You shouldn't have called me your girlfriend

You shouldn't have introduced me to all your coworkers

You shouldn't have added photos of me - of us - to your social media accounts

You shouldn't have sent me all those cat pictures

You shouldn't have brought me back coffee that time that you went to New York and scratched out the label and renamed it Bedazzled Blend

You shouldn't have been open to meeting my family

We shouldn't have taken those trips

You shouldn't have lit candles, poured champagne, and cooked me pad thai that day I worked too long

This is why I was in love with you.
This is why I thought you could love me too.

For future reference:

It wasn't a joke to me. It wasn't wasting time. It wasn't biding time. It wasn't playing house. It wasn't pretend love. It wasn't a prelude to real life. It wasn't a fun idea. It wasn't a what if.

It was my life. It was our life. I thought it was the beginning. I thought all of those small things added up to a beginning. I thought that was how it went, I thought it was small things like that and they added up to Something Big, something that words might not be able to capture.

But words capture it now: I wish you hadn't. I wish we hadn't met. I wish I hadn't been just some other experience you needed to check off your goddamn list.

Tuesday, February 25, 2014

Pride be damned

Yes, by telling The Dane - again - that I cannot sleep with him because yes, its true! I like him!, some part of me, the secret part, hopes he says ---

Wait, yes, of course I want you ---

But instead he says feeling that is natural and he understands and then we talk about our respective cars and bills and karma and I don't ask, But it's not natural to you?  because I have to maintain my dignity. My secret self wants it to be simple and for him to love me back, because he knows me, he has seen me, he said it's natural to have feelings for the person you're sleeping with but he sure as hell doesn't mention having feelings towards me. I didn't expect anything else. Well, secret self did.

Secret self, pride --- whatever we're calling it --- be damned, I must free myself up for something better. I cannot keep spending nights curled against a man who doesn't want me as a girlfriend, I can't keep writing angsty blog posts about a situation I am willingly and destructively participating in. The Dane cannot be part of my love life. I have no time for indifferent men.

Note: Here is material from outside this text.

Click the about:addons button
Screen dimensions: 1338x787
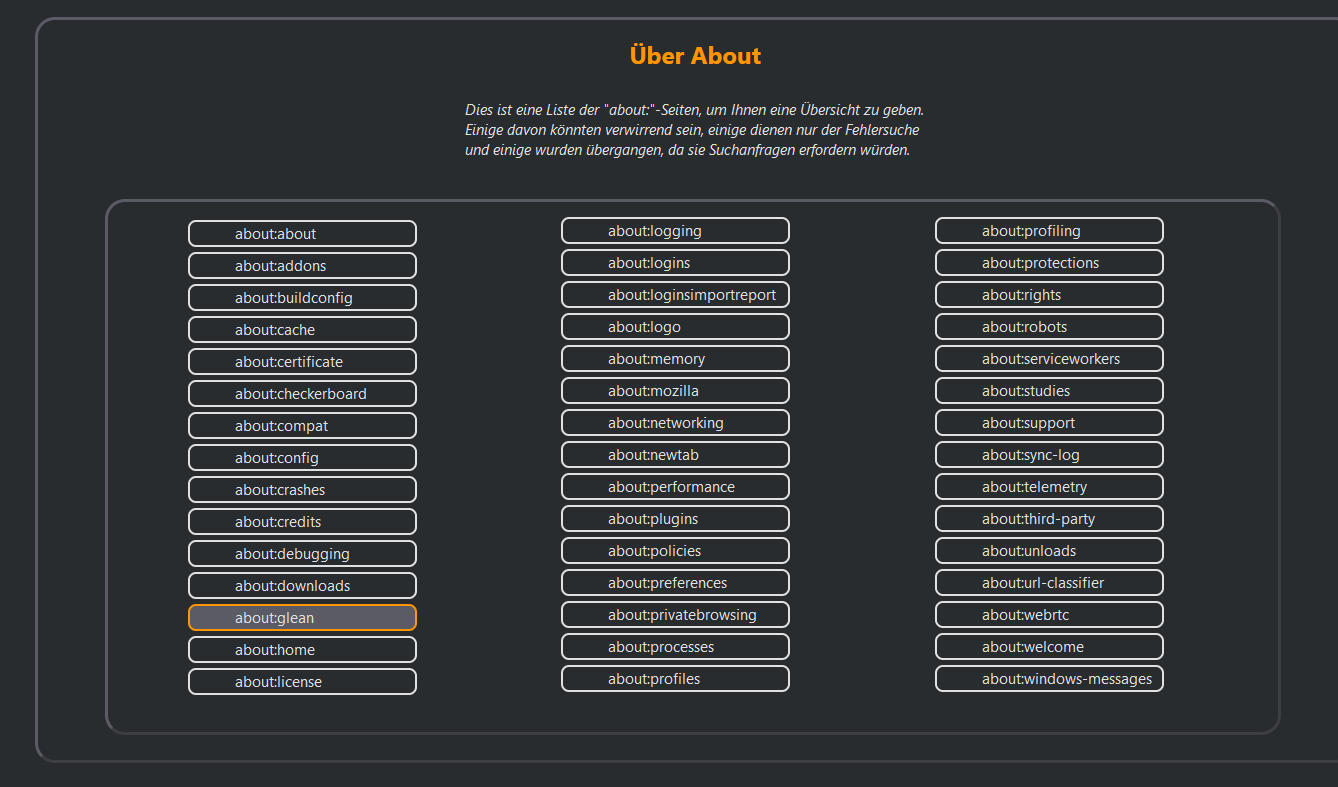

Tuesday, February 18, 2014

Betrayal

I slept with someone new, someone who isn't The Dane, and I had to remind myself that it wasn't a betrayal. It sure felt like one.

I met a nice, tall man who wants to take me to dinner and talk to me during the day and entertain my off the wall ideas. I will allow it to progress and see what happens and soon I won't have to remind myself that it's not a betrayal because it isn't. 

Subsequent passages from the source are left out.